It’s time to do something about it.

Pennsylvania’s standardized test system is a joke. We took our own Pennsylvania System of School Assessments (PSSAs) – flawed as they were – and threw them away in favor of copying the horrific PARCC tests. The PSSAs weren’t exactly fair, nor did they accurately evaluate student learning. But at least they held reasonable goals.

The new state tests are so much like the PARCC, they expect students to be far above what is developmentally appropriate. Kids just aren’t ready for certain concepts until they’re older. These new tests ignore everything we know about how the growing mind works in favor of a scheme to fail more kids and sell more remedial textbooks.

We need to scrap these new tests and – in fact – dramatically reduce the number of standardized tests we give. In a perfect world, we’d give only one standardized test in high school and call it a day. Let kids in elementary and middle school learn their basic skills without the sword of Damocles hanging over their heads.

Moreover, don’t attach high-stakes to any test. That corrupts the score. Use it as a tool. It’s a way of checking the oil on a school’s educational engine. But you don’t throw a temper tantrum and blame the car when it’s low on oil. You add more oil. (See increase school funding.)

8) Abolish VAM Teacher Evaluations. Let Districts Design Their Own Evaluations.

When experts like those in the American Statistical Association are complaining that you’re using statistics incorrectly, you need to listen. Value-Added Measures are a horrible way to evaluate teachers. You simply can’t use student test scores to judge the effectiveness of teachers. It’s like measuring the size of the potholes on your work route to determine if you’re a good driver.

Moreover, the evaluation system now in place is a gothic, baroque mess. It’s cumbersome, takes way too much time from teachers and administrators and ultimately doesn’t provide a fair evaluation.

Let each school district come up with its own evaluation system. Yes, this probably means going back to relying on principals to actually observe their own teachers in their own ways.

Critics will complain this system is flawed because too many teachers get positive evaluations. So what? Most principals, parents and students are well satisfied with the quality of the teachers in their districts. Who are these corporate bureaucrats to tell them they’re wrong?

9) Appoint a Teacher as Secretary of Education

The state should have a limited role in setting education policy. You’d think your predecessor would agree seeing how he downsized the state Department of Education. But those employees he did keep – especially at the highest levels – had little to no education background.

In the rare case when an educator was hired, that background was almost completely in management positions – hardly any time in the classroom.

The Secretary of Education and the majority of staff running the Department of Education should be teachers – not CEOs, political advocacy nuts with an agenda – not even principals, superintendents, or academics. They should have real world experience doing the job recently. No more corporate shills. If you want the state to do what’s right for children, you need to employ their best advocates, people who know what’s needed and how to achieve it – teachers.

10) Kick Out TFA

Speaking of teachers – that’s who should be running our classrooms – Not lightly trained temps who have no intention of staying in the field.

It is a sad joke that our politicians have valued Teach for America recruits equally or more than educators.

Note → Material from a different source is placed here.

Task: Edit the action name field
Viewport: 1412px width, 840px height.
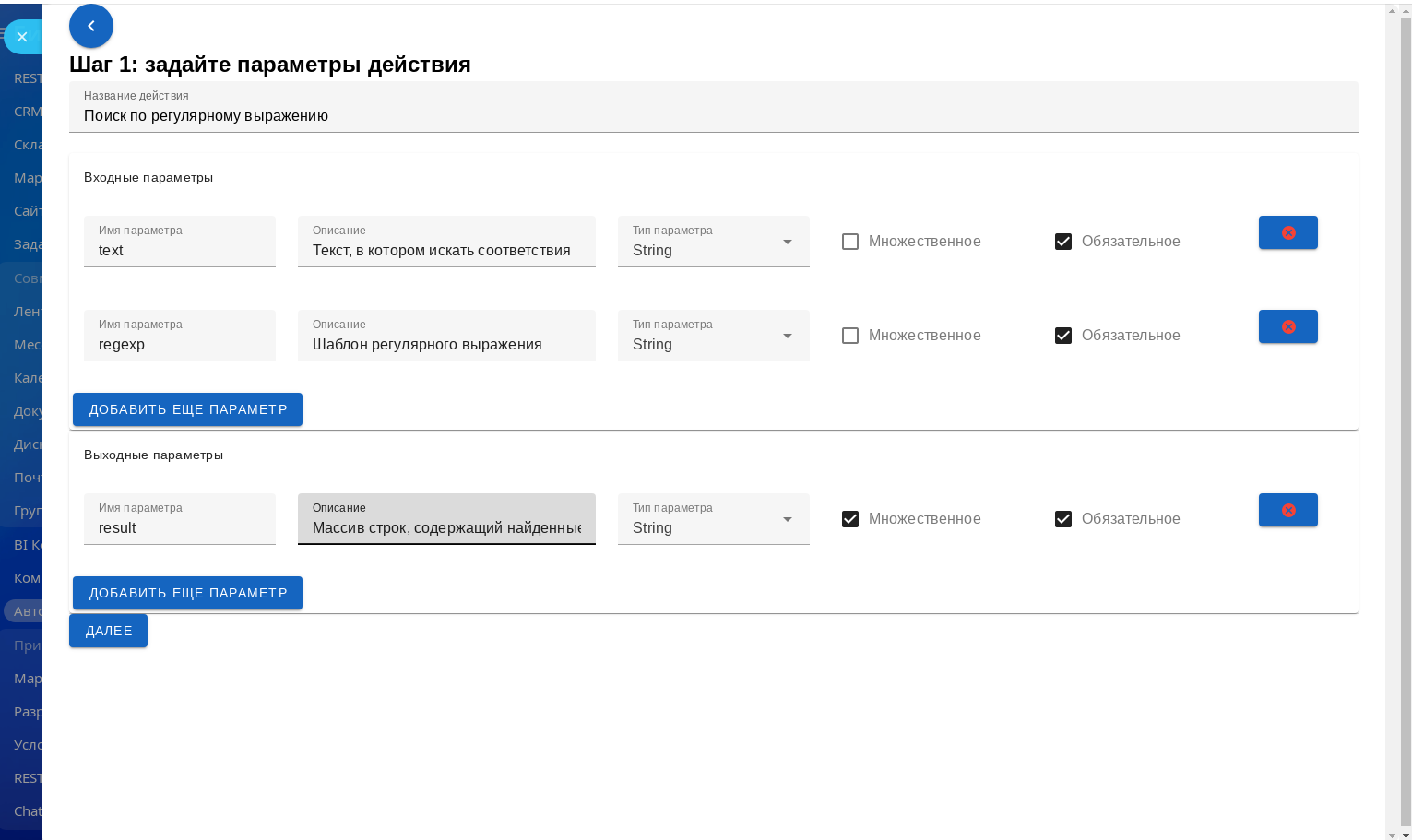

Teachers graduate from intensive education programs at our best colleges. TFA recruits go through a few weeks of training.

It is ridiculous and insulting to accept TFA as a substitute for well-trained staff – especially at our poorest schools. As governor, you should push for a moratorium on any new TFA recruits at our public schools. Every student matters. Every student deserves a real teacher.

In closing, thank you for your time. I hope you will consider enacting these reforms. You would be doing what’s truly in the best interests of the citizens, parents, teachers and children of the Commonwealth.

But be warned. We have had enough of politicians who come into office on a promise and a smile but don’t back it up with real action. We gave you our overwhelming support in the last election. Now it’s up to you to keep it.

Yours,

Steven Singer


This article appeared in its entirety on the Badass Teachers Association blog, and a shortened version was published in the York Daily Record. I also did a radio interview on the Rick Smith Show where I went over all 10 points. 

Top 10 Education Blog Posts (By Me) You Should Be Reading Right Now!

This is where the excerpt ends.